┌─ Page
IREE_API_EXPORT iree_status_t iree_hal_buffer_compatibility_parse(
    iree_string_view_t value, iree_hal_buffer_compatibility_t* out_value);

// Formats a buffer compatibility bitfield as a string.
// See iree_bitfield_format for usage.
IREE_API_EXPORT iree_string_view_t
iree_hal_buffer_compatibility_format(iree_hal_buffer_compatibility_t value,
                                     iree_bitfield_string_temp_t* out_temp);

// Defines the type of an external buffer handle.
// Each type may only be usable in a subset of implementations and platforms and
// may even vary based on the runtime device properties or buffer instance.
//
// See the notes on each type for requirements; compatibility often requires
// the handle to check and trying to import/export is the most reliable way to
// check for support.
//
// The Vulkan documentation on external memory covers a lot of the design
// decisions made here:
// https://www.khronos.org/registry/vulkan/specs/1.3-extensions/man/html/VK_KHR_external_memory.html
typedef enum iree_hal_external_buffer_type_e {
  IREE_HAL_EXTERNAL_BUFFER_TYPE_NONE = 0,

  // A host pointer allocated from an external allocator.
  // An imported/exported buffer does not own a reference to the memory and the
  // caller is responsible for ensuring the memory remains live for as long as
  // the iree_hal_buffer_t referencing it.
  //
  // CPU:
  //  When using the default heap allocator this is just a host pointer.
  //
  // CUDA:
  //  Requires device support.
  //  Uses cuMemHostRegister / cuMemHostUnregister.
└─
**Description of the task:** Please carry on with the IREE HAL external buffer header from the point where it stops.
┌─ Information provided
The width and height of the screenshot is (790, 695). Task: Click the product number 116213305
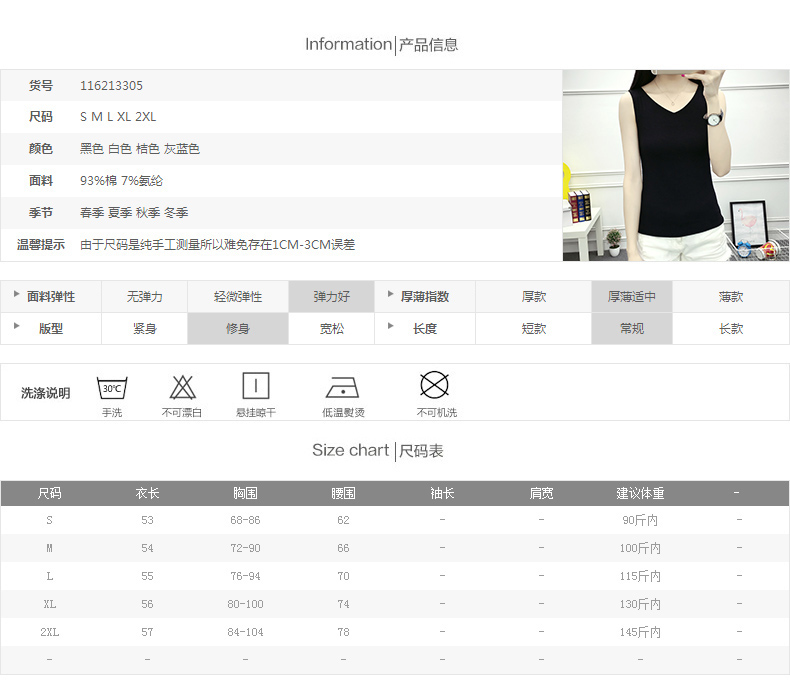coord(111,86)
└─
**The result:**
  //  The memory type specified on import/export determines the required device
  //  capabilities.
  //
  // Vulkan:
  //  Requires VK_EXT_external_memory_host.
  //  Uses VK_EXTERNAL_MEMORY_HANDLE_TYPE_HOST_ALLOCATION_BIT_EXT.
  IREE_HAL_EXTERNAL_BUFFER_TYPE_HOST_ALLOCATION,

  // A device pointer allocated from an external allocator.
  // An imported/exported buffer does not own a reference to the memory and the
  // caller is responsible for ensuring the memory remains live for as long as
  // the iree_hal_buffer_t referencing it.
  //
  // CPU:
  //  When using the default heap allocator this is just a host pointer.
  //
  // CUDA:
  //  Buffer usage is declared on import.
  //
  // Vulkan:
  //  Requires VK_KHR_buffer_device_address.
  //  Treats the pointer as VkDeviceAddress.
  IREE_HAL_EXTERNAL_BUFFER_TYPE_DEVICE_ALLOCATION,

  // A driver/device-specific POSIX file descriptor handle.
  // The handle supports dup, dup2, close, and transport using the SCM_RIGHTS
  // control message. All other usage with system APIs is undefined.
  // An imported/exported handle owns a reference to the underlying allocator
  // memory. May only be shared with the same underlying driver and device
  //
  // CUDA:
  //  Requires device support.
  //  Uses CU_EXTERNAL_MEMORY_HANDLE_TYPE_OPAQUE_FD.
  //
  // Vulkan:
  //  Requires device support.
  //  Uses VK_EXTERNAL_MEMORY_HANDLE_TYPE_OPAQUE_FD_BIT.
  IREE_HAL_EXTERNAL_BUFFER_TYPE_OPAQUE_FD,

  // A driver/device-specific Win32 HANDLE.
  // The handle supports DuplicateHandle, CompareObjectHandles, CloseHandle, and
  // Get/SetHandleInformation. All other usage with system APIs is undefined.
  // An imported/exported handle owns a reference to the underlying allocator
  // memory. Must only be shared with the same underlying driver and device.
  //
  // CUDA:
  //  Requires device support.
  //  Uses CU_EXTERNAL_MEMORY_HANDLE_TYPE_OPAQUE_WIN32.
  //
  // Vulkan:
  //  Requires device support.
  //  Uses VK_EXTERNAL_MEMORY_HANDLE_TYPE_OPAQUE_WIN32_BIT.
  IREE_HAL_EXTERNAL_BUFFER_TYPE_OPAQUE_WIN32,

  // TODO(benvanik): additional memory types:
  //  shared memory fd (shmem)/mapped file
  //  VkBuffer?
  //  VK_EXTERNAL_MEMORY_HANDLE_TYPE_DMA_BUF_BIT_EXT
  //  VK_EXTERNAL_MEMORY_HANDLE_TYPE_ANDROID_HARDWARE_BUFFER_BIT_ANDROID
} iree_hal_external_buffer_type_t;

// Flags for controlling iree_hal_external_buffer_t implementation details.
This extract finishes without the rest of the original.